Follow The Money to provide hundreds of children access to health in Shikira #SaveShikira
The Story of #SaveShikira
In March 2015 public health officials learned that many children had become sick in Rafi LGA. The children presented with fever, pallor, abdominal pain, vomiting, convulsion and altered level of consciousness. The cause was unknown, some attributed it to spiritual cause thus patronized traditional medicine practitioners.
The Nigeria Field Epidemiology and Laboratory Training Program (NFELTP) of Nigeria Center for Disease Control (NCDC) set up a team of 7 to conduct on the spot assessment and verify the outbreak and the team came back with confirmation of the outbreak of lead poisoning in Rafi LGA of Niger State. The team recorded 65 cases and 28 deaths with CFR of 43% which was highly unacceptable.
In view of this, the HMH called stakeholders’ meeting which was presided by National Coordinator/CEO NCDC and in attendance were WHO (World Health Organization), MSF (Medicine San Frontieres), NCDC team, NFELTP team, MMSD, Civil Society, NS, Connected Development (CODE), Global Rights, CDC, US Embassy.
The meeting agreed that a response plan on the outbreak be developed with immediate effect.
A committee drawn from all the above organizations including MOE, MOA, MOI, UNICEF was charged to develop a response plan. A 500 million Naira proposal have been sent to the government to approve for the urgent remediation of contaminated communities in Rafi LGA.

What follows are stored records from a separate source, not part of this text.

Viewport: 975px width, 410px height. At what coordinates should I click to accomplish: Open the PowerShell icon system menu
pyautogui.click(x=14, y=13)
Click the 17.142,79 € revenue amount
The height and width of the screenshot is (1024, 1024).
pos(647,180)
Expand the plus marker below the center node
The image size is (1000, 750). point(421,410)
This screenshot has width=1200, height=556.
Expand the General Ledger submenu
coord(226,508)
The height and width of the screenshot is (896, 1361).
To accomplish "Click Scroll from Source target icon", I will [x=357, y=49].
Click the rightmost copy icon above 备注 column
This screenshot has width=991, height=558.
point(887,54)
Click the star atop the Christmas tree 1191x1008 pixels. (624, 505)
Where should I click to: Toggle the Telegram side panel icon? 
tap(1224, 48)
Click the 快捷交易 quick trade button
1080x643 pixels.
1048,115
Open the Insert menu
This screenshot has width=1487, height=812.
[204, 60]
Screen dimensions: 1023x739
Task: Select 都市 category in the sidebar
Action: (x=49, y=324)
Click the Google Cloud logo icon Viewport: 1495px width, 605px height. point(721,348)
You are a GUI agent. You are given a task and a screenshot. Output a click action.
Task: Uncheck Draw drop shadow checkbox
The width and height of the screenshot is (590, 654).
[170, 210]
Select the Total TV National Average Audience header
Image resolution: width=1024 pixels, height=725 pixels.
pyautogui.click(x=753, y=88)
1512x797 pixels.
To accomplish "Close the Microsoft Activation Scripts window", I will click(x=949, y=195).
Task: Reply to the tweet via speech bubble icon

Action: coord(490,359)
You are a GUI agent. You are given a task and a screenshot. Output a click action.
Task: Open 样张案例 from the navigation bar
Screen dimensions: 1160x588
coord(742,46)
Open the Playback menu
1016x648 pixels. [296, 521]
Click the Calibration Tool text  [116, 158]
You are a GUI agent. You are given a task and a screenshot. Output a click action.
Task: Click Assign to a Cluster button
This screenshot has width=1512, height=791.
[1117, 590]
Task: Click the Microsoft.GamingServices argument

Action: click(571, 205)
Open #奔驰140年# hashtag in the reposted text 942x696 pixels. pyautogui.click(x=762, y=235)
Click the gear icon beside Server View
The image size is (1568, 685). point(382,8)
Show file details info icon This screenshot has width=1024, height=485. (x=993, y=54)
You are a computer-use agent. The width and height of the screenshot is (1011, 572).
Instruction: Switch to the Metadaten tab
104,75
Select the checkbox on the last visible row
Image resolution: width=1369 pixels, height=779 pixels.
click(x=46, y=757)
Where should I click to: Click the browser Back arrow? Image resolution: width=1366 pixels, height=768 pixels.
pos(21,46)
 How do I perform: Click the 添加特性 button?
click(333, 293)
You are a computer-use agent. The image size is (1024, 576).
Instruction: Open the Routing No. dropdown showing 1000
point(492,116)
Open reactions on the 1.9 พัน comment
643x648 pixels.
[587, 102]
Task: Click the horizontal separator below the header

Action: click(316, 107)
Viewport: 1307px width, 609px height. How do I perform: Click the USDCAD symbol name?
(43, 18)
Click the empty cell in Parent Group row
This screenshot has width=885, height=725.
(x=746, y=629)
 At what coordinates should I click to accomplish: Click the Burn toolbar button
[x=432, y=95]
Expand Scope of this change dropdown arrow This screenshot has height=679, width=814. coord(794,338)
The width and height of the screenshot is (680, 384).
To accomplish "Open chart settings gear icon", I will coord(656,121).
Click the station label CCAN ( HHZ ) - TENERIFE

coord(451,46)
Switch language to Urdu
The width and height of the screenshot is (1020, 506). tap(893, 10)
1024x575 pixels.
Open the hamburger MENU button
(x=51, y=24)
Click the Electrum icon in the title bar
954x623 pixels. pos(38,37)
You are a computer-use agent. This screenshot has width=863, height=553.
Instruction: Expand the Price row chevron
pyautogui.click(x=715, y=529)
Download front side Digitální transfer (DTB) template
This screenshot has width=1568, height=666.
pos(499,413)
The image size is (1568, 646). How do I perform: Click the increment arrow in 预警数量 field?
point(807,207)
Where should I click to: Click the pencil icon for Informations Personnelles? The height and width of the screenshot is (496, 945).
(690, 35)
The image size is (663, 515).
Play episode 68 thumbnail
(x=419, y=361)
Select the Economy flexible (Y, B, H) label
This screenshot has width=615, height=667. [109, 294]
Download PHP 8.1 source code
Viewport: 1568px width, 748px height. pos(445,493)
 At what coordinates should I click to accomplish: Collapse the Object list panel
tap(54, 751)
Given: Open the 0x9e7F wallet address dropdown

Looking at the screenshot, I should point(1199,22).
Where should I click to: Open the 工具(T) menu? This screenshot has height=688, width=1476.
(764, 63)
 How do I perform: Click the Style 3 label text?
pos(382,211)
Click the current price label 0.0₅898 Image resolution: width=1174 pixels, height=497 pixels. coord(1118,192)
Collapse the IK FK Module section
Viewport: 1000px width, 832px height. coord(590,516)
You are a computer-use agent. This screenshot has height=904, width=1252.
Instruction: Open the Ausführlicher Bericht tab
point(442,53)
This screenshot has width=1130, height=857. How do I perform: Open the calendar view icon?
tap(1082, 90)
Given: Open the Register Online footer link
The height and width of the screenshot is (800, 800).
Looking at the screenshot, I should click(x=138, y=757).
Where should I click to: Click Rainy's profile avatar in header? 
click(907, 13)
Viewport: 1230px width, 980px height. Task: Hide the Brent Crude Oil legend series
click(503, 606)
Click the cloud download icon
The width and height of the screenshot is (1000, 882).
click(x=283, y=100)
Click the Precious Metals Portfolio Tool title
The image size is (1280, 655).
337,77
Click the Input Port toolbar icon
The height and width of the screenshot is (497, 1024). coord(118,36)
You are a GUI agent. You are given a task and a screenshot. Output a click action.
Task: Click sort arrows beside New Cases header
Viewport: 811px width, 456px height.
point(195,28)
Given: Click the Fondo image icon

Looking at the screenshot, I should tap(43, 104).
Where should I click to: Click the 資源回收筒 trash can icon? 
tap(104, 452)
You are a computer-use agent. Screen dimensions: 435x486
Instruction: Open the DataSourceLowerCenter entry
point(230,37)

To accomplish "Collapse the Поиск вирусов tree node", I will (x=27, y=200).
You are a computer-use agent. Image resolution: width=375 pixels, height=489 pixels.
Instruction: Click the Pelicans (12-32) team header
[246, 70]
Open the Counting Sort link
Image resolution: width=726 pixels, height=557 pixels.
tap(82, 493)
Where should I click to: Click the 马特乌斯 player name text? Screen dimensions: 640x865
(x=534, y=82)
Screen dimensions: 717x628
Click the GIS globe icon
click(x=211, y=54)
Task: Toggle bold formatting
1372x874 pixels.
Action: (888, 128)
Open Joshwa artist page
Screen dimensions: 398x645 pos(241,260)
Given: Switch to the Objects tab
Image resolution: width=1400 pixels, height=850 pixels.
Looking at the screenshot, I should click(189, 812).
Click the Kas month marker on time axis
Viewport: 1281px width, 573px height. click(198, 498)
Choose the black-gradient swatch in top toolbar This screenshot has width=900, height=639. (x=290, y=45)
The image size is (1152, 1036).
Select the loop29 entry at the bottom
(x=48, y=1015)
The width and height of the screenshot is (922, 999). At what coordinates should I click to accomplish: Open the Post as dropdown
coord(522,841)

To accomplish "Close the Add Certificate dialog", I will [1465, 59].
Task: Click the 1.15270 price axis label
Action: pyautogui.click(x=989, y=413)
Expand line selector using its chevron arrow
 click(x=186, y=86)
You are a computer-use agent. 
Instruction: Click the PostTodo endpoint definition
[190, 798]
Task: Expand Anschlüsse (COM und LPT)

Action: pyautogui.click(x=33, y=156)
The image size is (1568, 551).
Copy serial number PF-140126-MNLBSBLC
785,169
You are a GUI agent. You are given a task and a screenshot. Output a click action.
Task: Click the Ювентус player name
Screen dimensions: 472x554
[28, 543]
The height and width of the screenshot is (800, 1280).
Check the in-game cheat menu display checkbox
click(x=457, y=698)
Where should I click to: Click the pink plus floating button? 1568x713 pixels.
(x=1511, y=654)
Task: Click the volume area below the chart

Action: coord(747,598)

Mismanagement of public funds is a common practice in Nigeria, where public records are mostly inaccessible and where government departments often do not have an information desk and do not publish about their activities. Many times, funds and incentives meant for rural communities have failed to get through to communities.
As much as the Follow The Money team are hopeful that the government will approve the funds for the clean-up of these communities, bureaucracies before its approval might delay the release, and children will keep on dying in the communities. Even after the funds have been approved, it is uncertain if the funds will be used judiciously to clean-up the communities, and entrench a sustainable environmental and health practice in both communities.